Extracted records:
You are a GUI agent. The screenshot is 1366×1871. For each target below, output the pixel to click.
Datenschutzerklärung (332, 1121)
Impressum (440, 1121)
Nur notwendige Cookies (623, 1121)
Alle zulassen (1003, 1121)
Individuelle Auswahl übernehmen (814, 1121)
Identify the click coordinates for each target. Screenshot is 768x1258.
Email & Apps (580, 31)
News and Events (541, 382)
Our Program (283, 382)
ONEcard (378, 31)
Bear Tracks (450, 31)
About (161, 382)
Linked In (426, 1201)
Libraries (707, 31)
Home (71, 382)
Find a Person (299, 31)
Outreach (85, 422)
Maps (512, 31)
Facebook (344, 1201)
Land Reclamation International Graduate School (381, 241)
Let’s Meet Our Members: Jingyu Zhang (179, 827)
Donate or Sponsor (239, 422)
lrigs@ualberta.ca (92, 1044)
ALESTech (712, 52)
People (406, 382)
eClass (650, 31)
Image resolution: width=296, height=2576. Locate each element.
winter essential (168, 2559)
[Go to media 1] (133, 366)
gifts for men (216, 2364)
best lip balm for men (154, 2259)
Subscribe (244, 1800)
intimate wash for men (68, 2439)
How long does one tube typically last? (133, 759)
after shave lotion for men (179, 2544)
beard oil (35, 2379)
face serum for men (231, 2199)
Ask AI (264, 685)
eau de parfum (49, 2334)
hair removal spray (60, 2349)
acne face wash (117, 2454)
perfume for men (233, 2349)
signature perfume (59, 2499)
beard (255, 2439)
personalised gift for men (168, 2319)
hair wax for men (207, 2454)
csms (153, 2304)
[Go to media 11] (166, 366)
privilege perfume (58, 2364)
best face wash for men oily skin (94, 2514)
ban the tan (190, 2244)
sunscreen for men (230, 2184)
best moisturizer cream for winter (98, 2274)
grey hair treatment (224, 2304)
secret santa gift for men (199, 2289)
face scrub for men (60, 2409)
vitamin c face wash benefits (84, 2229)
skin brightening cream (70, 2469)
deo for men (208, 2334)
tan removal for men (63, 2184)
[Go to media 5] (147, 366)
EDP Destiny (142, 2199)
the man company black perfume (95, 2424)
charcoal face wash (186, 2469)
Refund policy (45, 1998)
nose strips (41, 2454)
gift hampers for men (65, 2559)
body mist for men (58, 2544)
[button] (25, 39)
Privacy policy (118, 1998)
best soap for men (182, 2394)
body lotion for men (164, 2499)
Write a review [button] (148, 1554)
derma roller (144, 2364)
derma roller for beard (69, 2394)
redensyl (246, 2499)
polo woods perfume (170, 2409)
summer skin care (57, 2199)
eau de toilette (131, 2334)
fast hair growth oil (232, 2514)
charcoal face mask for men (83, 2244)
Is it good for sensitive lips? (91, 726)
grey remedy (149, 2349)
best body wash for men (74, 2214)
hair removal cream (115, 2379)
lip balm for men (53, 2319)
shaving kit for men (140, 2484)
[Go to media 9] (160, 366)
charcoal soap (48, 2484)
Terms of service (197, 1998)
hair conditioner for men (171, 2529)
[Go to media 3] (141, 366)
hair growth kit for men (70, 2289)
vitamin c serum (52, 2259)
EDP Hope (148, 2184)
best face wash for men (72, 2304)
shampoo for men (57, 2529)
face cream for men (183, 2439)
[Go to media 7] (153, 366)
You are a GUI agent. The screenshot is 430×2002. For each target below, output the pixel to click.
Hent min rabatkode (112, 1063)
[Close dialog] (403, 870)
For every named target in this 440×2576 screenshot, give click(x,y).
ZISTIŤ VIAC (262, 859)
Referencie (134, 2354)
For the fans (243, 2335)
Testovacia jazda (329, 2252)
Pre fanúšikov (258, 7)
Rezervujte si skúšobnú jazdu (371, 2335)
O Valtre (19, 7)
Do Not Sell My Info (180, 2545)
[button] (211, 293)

◆ **TASK ITEM**
Beginning at the line with "Linked In (426, 1201)" and stopping after the line with "sunscreen for men (230, 2184)", please write out every line of the data above exactly and nothing else.

◆ **TASK RESULT**
Linked In (426, 1201)
Libraries (707, 31)
Home (71, 382)
Find a Person (299, 31)
Outreach (85, 422)
Maps (512, 31)
Facebook (344, 1201)
Land Reclamation International Graduate School (381, 241)
Let’s Meet Our Members: Jingyu Zhang (179, 827)
Donate or Sponsor (239, 422)
lrigs@ualberta.ca (92, 1044)
ALESTech (712, 52)
People (406, 382)
eClass (650, 31)
Image resolution: width=296, height=2576. Locate each element.
winter essential (168, 2559)
[Go to media 1] (133, 366)
gifts for men (216, 2364)
best lip balm for men (154, 2259)
Subscribe (244, 1800)
intimate wash for men (68, 2439)
How long does one tube typically last? (133, 759)
after shave lotion for men (179, 2544)
beard oil (35, 2379)
face serum for men (231, 2199)
Ask AI (264, 685)
eau de parfum (49, 2334)
hair removal spray (60, 2349)
acne face wash (117, 2454)
perfume for men (233, 2349)
signature perfume (59, 2499)
beard (255, 2439)
personalised gift for men (168, 2319)
hair wax for men (207, 2454)
csms (153, 2304)
[Go to media 11] (166, 366)
privilege perfume (58, 2364)
best face wash for men oily skin (94, 2514)
ban the tan (190, 2244)
sunscreen for men (230, 2184)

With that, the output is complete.